Dating apps Bumble, Hinge exposed users to stalkers. Say what!
A team of researchers from KU Leuven, a university in Belgium, has uncovered significant security flaws in popular dating apps including Bumble and Hinge. The flaws were found in the "filters" feature of these apps, which users utilize to customize their partner search based on criteria like distance. The vulnerabilities allowed potential attackers to determine the precise location of other users within a 2-meter radius.
Flaws exploited in-app 'filters' feature
Although these apps did not directly disclose exact locations when showing the distance between users on their profiles, they did use precise locations for this filtering feature. This loophole could be exploited by potential attackers to pinpoint a user's location. The study scrutinized 15 widely used dating apps including Badoo, Grindr, happn, and Hily, and identified similar issues in them as well.

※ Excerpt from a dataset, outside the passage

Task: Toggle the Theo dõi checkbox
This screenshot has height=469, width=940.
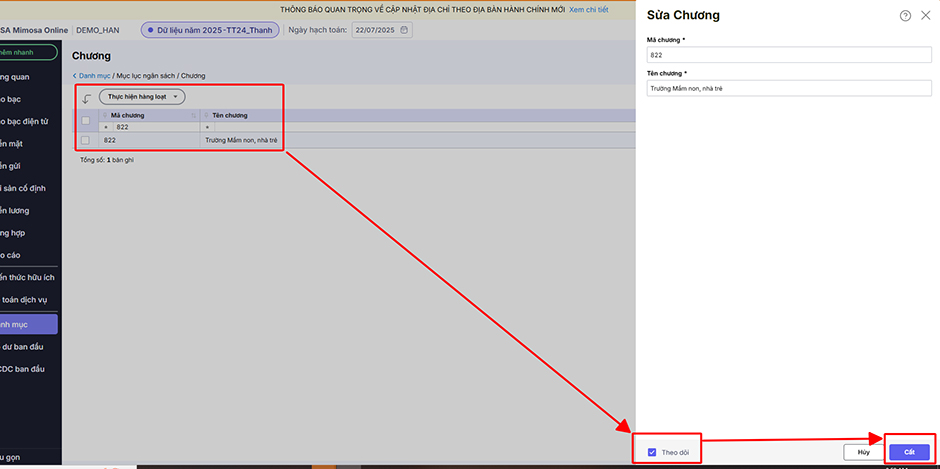Action: pos(652,452)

'Oracle trilateration' technique used to exploit flaw
The researchers employed a method known as "oracle trilateration" to exploit this security flaw and determine the exact location of a target user. This involved estimating the victim's location based on the information displayed in their profile, and then gradually moving until the oracle indicated that they were no longer nearby. The process was repeated in three different directions, enabling an attacker to triangulate their victim's position.
Researchers express surprise at persistent issues
Karel Dhondt, one of the researchers involved in the study, expressed surprise that these known issues were still present in popular apps. He pointed out that while this method does not reveal the exact GPS coordinates of a victim, a proximity of two meters is close enough to pinpoint a user's location. The research team has since contacted all affected apps about these vulnerabilities.

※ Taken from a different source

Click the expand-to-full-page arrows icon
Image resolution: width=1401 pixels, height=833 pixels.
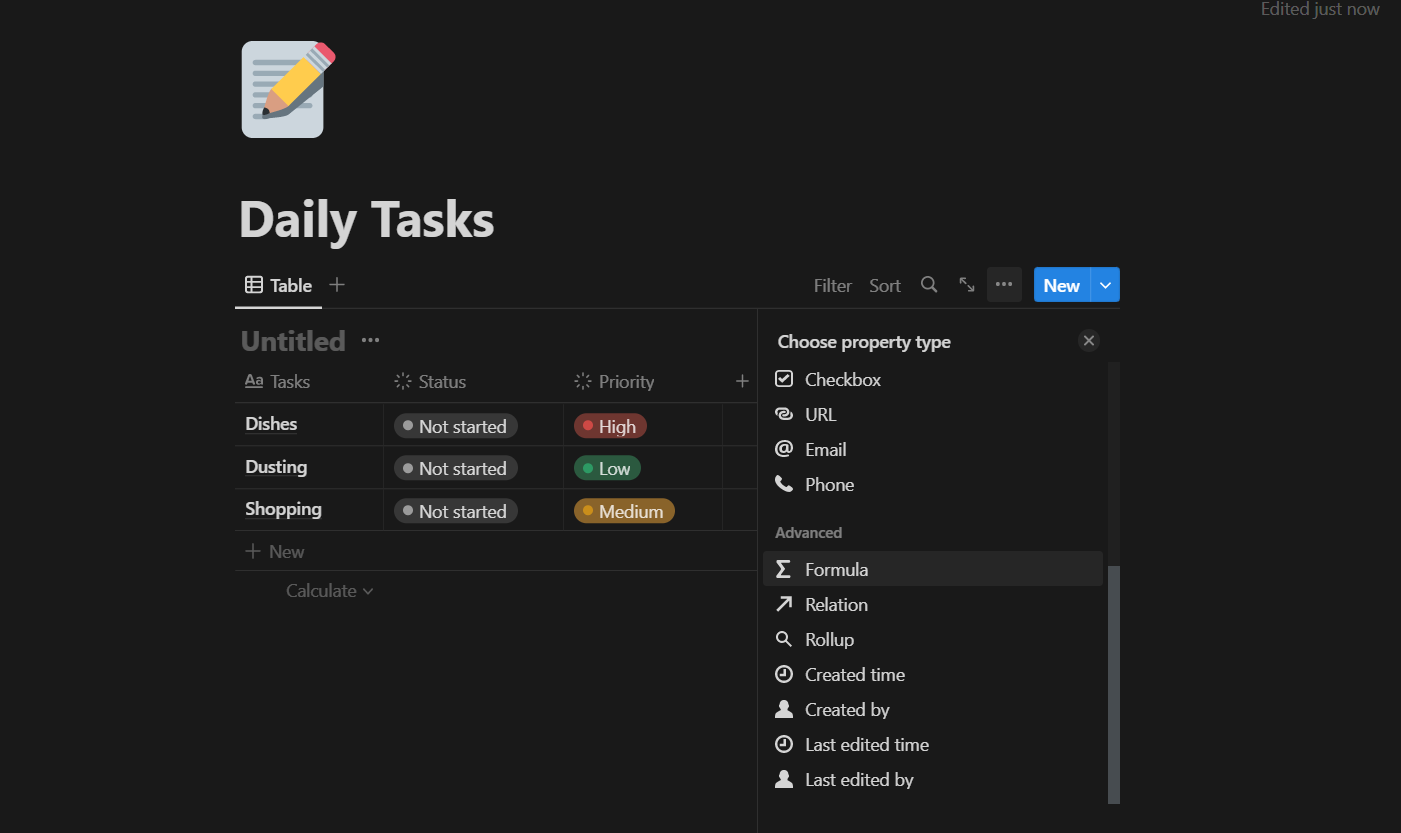966,284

Apps respond with changes to distance filters
In response to the researchers' findings, all affected apps have now altered how their distance filters function. The solution involved rounding up the exact coordinates by three decimals, thereby reducing their precision and accuracy. "This is approximately an uncertainty of one kilometer," Dhondt explained. Bumble confirmed being made aware of these findings in early 2023 and promptly addressed the issues highlighted.
Hily and Happn take action to address vulnerability
Dmytro Kononov, CTO and co-founder of Hily, revealed that the company was informed about the vulnerability in May last year. Following extensive consultations with the researchers, new geocoding algorithms were developed to prevent this type of attack. Happn CEO Karima Ben Abdelmalek also confirmed that her company was contacted by the researchers last year, and has since implemented additional protection measures beyond just rounding distances.
Grindr's location accuracy limited to 111 meters
The study found that Grindr could pinpoint users within approximately 111 meters of their exact coordinates. This is due to the app rounding users' precise locations by three decimals. Kelly Peterson Miranda, Chief Privacy Officer at Grindr, clarified that this was an intentional feature and not a bug. She further added that users have the option to hide their distance if they choose to do so.